La guerre, alors ? Certainement. Pas aujourd’hui ; mais demain, sans faute. Le peuple français n’attendra pas plus longtemps. Il lui faut la guerre, au peuple français. Il la lui faut parce qu’il sait que maintenant la France s’est relevée et que son armée est prête. Il la lui faut afin de reprendre l’Alsace-Lorraine, sûrement, mais avant tout pour se délivrer de l’effroyable taxation dont on le chargea au lendemain du désastre ; pour en finir avec les écrasants impôts dont le produit devait servir à organiser une armée de revanche, l’armée qui est prête aujourd’hui.
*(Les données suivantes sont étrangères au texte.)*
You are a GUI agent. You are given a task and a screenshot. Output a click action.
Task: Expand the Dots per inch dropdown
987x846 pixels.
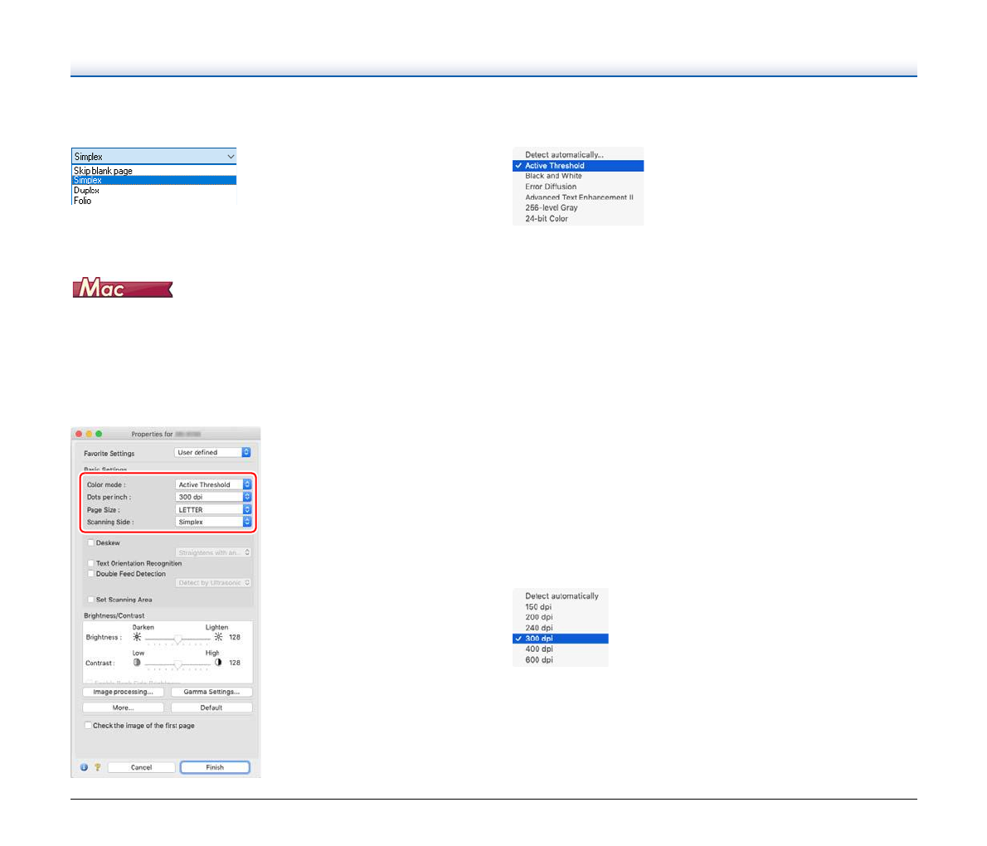(x=213, y=498)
Elle est prête, l’armée ! Elle est prête, car pas un sou n’a été gaspillé, car pas une minute n’a été perdue. Vive l’armée !…

Nous remontons l’avenue du Bois de Boulogne au milieu d’une poussière aveuglante et d’acclamations qui assourdissent. J’ai simplement entendu les cris de la foule, jusqu’ici ; et l’idée me vient d’examiner ses visages, de scruter ses pensées intimes, de les déchiffrer sur ses faces. Ses faces ? Elle n’en a qu’une. Une figure terne, indifférente, lasse, aux yeux vitreux, avec une énorme bouche noire ; une figure animale, résignée, sans trace de résolution, de volonté, de caractère ; la figure d’une foule infirme dont l’emballement tient de la danse de Saint-Guy plutôt que de l’enthousiasme ; d’une foule qui n’est qu’une foule et veut rester une foule — ne veut pas devenir un peuple. — Tout d’un coup, je me souviens de la conversation que j’ai eue avec le lieutenant Deméré, à Nantes. « Laissez passer quinze ans encore, laissez venir la fin du siècle… »

— Vive Boulanger ! Vive Boulanger ! Vive l’armée !…

Des scintillements d’acier, sur la gauche. Un régiment de cuirassiers contourne l’Arc de Triomphe. Je lève la tête. La masse du monument est devant nous, énorme, avec son arche vide…


C’est par là qu’ont passé les Hommes disparus.